Le Collectif des acteurs des transports routiers du Sénégal (Catrs) avait annoncé qu’il apportait son soutien à l’Etat dans la lutte contre le Covid-19. Notamment en «mettant à la disposition du gouvernement, et des organisations contributives à l’aide apportée aux populations en matière de vivres et de médicaments, pendant cette période de pandémie, tout le parc de véhicules, poids lourds ainsi que leurs employés, pour faciliter le transport du matériel et des vivres vers les populations nécessiteuses». Pour l’Ong Jamra, il serait donc immoral de vouloir profiter du malheur des Sénégalais victimes du Coronavirus, et des angoisses de milliers de familles indigentes et confinées, pour piller les maigres ressources financières dédiées à la «task-force covid19»; collectées en catastrophe auprès de généreux donateurs, et au prix de mille contorsions budgétaires de plusieurs démembrements de l’État.
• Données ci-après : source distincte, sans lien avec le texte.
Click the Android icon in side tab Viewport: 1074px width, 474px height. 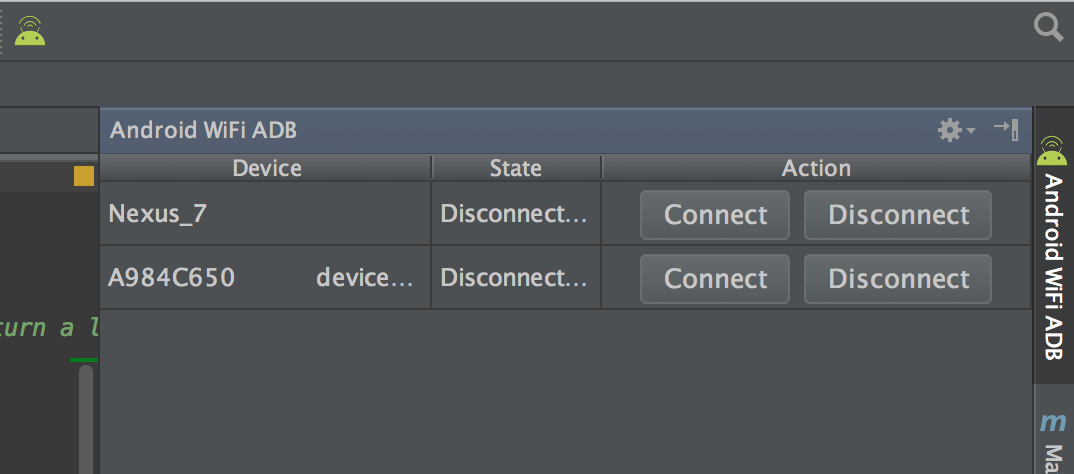(1052, 151)
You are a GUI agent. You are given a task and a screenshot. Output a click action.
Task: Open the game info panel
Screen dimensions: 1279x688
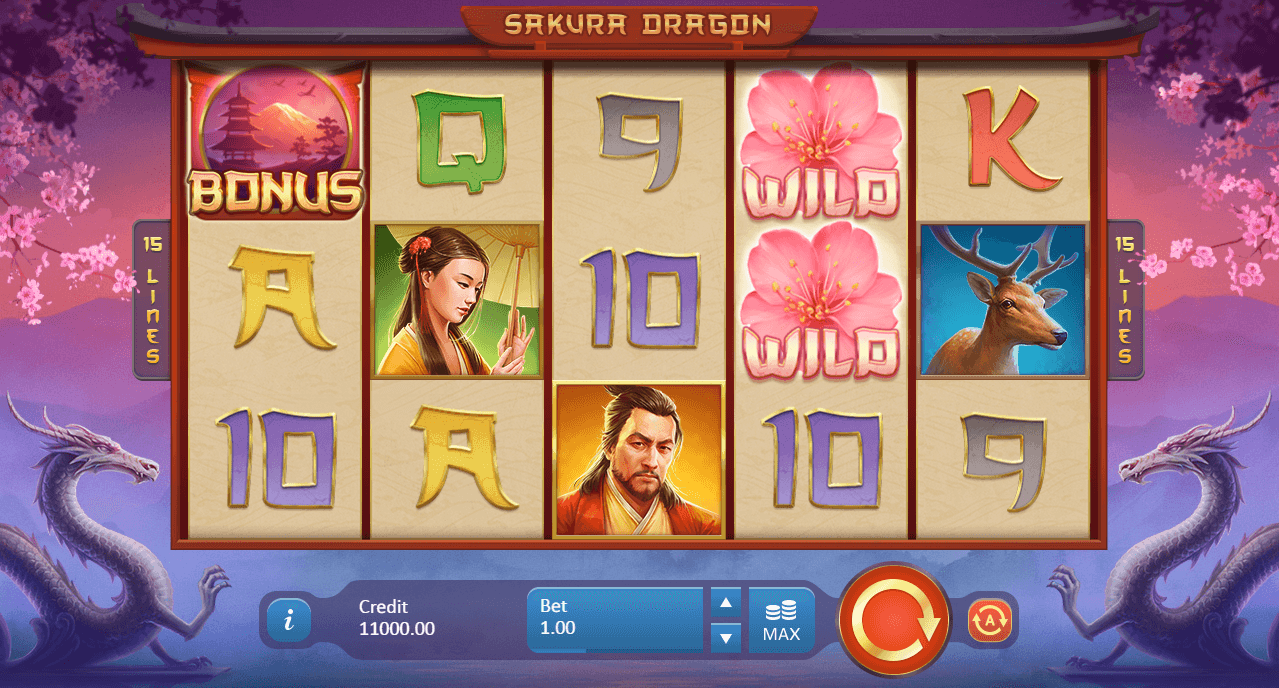(289, 621)
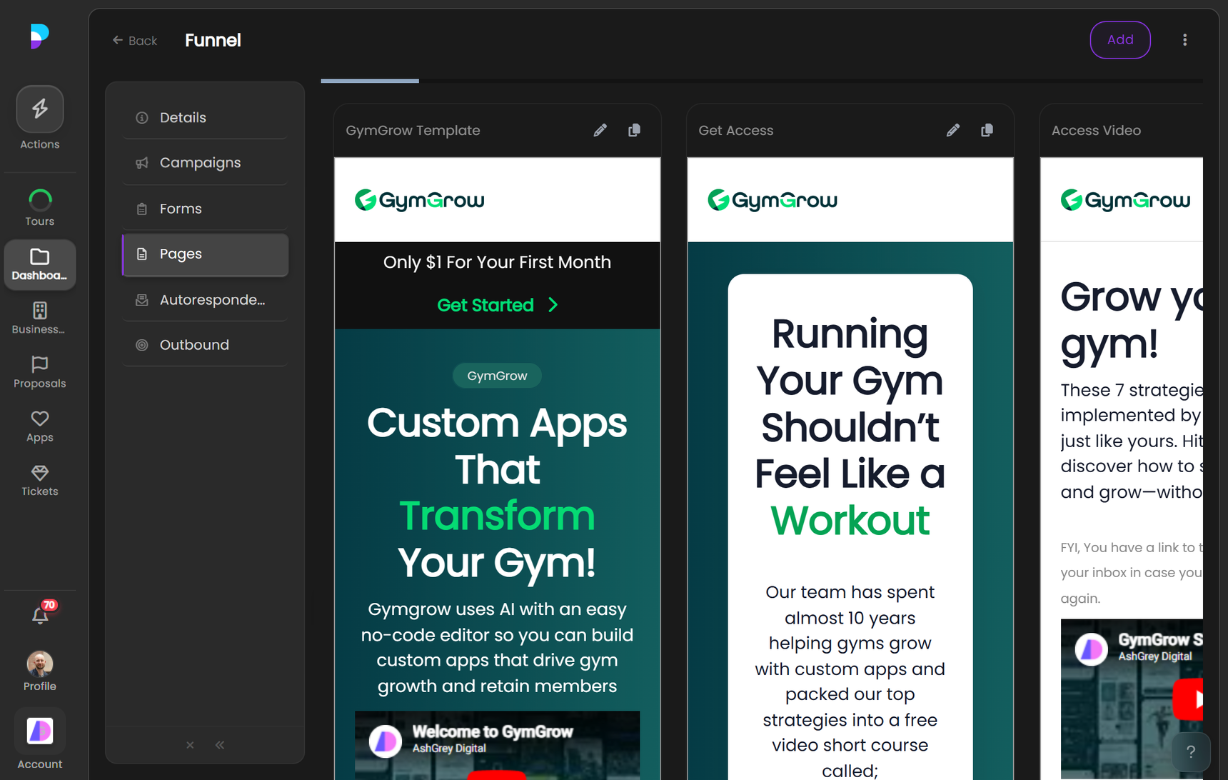Copy the GymGrow Template page
This screenshot has width=1228, height=780.
[x=634, y=130]
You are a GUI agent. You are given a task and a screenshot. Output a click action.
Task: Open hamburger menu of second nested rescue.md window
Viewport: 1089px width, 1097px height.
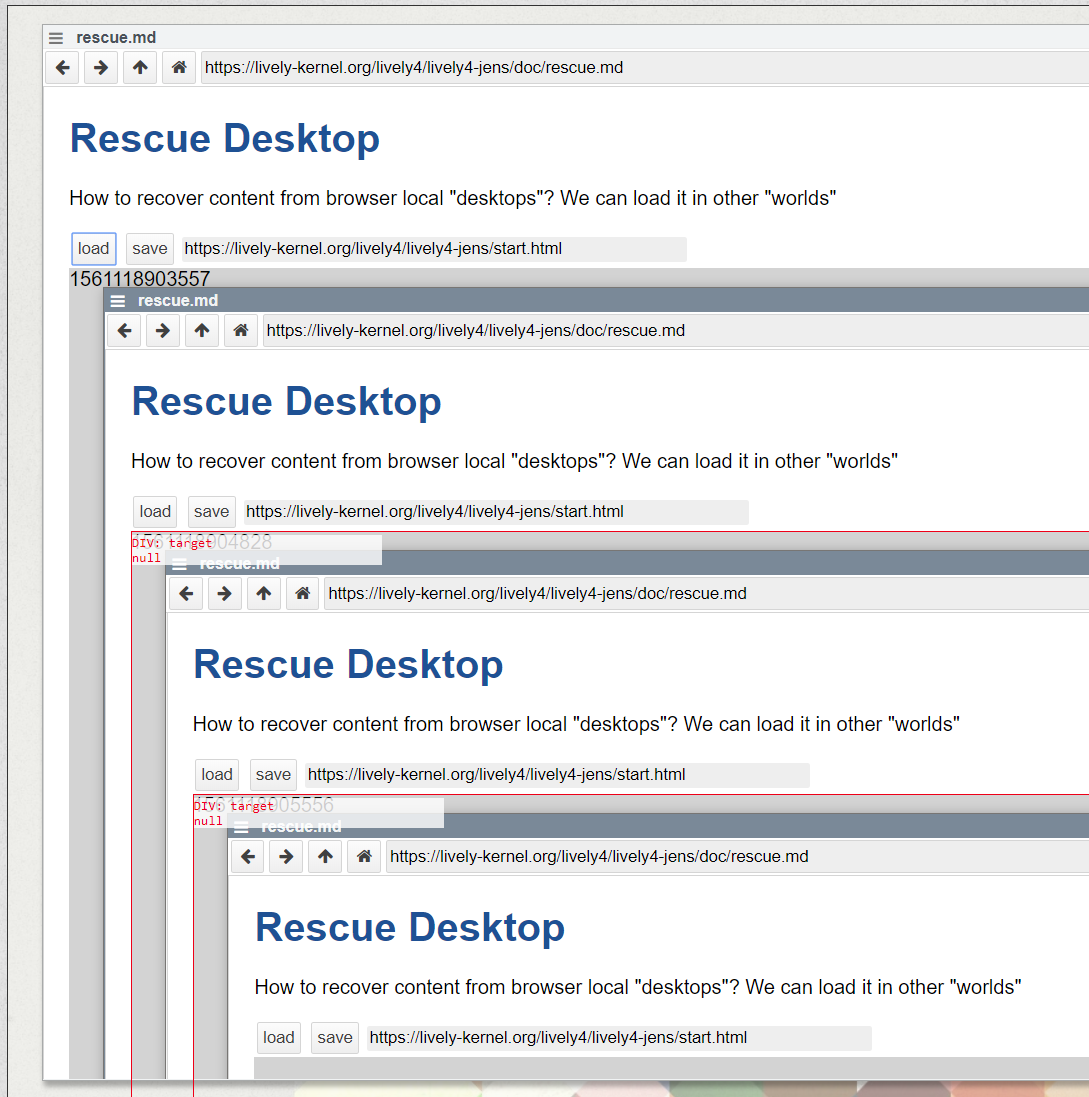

Se saisissant de l’occasion, Jamra en appelle au devoir de veille et d’alerte qui incombe à tous les contribuables, «afin que le Sénégal ne soit pas la risée de l’opinion internationale, en cette période de catastrophe humanitaire, où l’heure devrait être à la mise en berne absolue de nos égoïsmes disgracieux, plutôt qu’à la recherche effrénée et malsaine d’un ‘électorat covid-19!»

Aussi, Jamra en appelle à la vigilance du président de la République Macky Sall et «au devoir de vigilance citoyenne qui incombe à tous les contribuables sénégalais, afin que personne ne puisse transformer cette douloureuse crise sanitaire en ‘Corona Business’. Risquant de mettre durablement à genoux notre économie, déjà suffisamment traumatisée par la prise en charge sociale et financière de cette terrible pandémie!» Pour Mame Mactar Guèye et ses amis, «le Président Macky Sall se devrait surtout d’impliquer l’opposition et la société civile, dans la gestion financière de cette crise sanitaire et sociale. En commençant par prendre des mesures conservatoires urgentes pour prévenir ces manœuvres, alléguées ou avérées, qui seraient indignes d’un pays sanitairement sinistré». Non sans ajouter : «Afin d’éviter de saper les nobles initiatives de solidarité et d’entraide, qui avaient surgi volontiers de plusieurs segments de la société sénégalaise, après l’appel solennel lancé dès le début de la crise par le chef de l’État, il est urgent que la Représentation nationale, qui avait unanimement conféré au président de la République des pouvoirs exceptionnels, totalement affranchis des labyrinthes des circuits administratifs décisionnels, monte en première ligne pour, de concert avec l’Exécutif, étouffer dans l’œuf toutes velléités de malversations. Lesquelles font, depuis quelques jours, l’objet de légitimes appréhensions dans l’opinion nationale».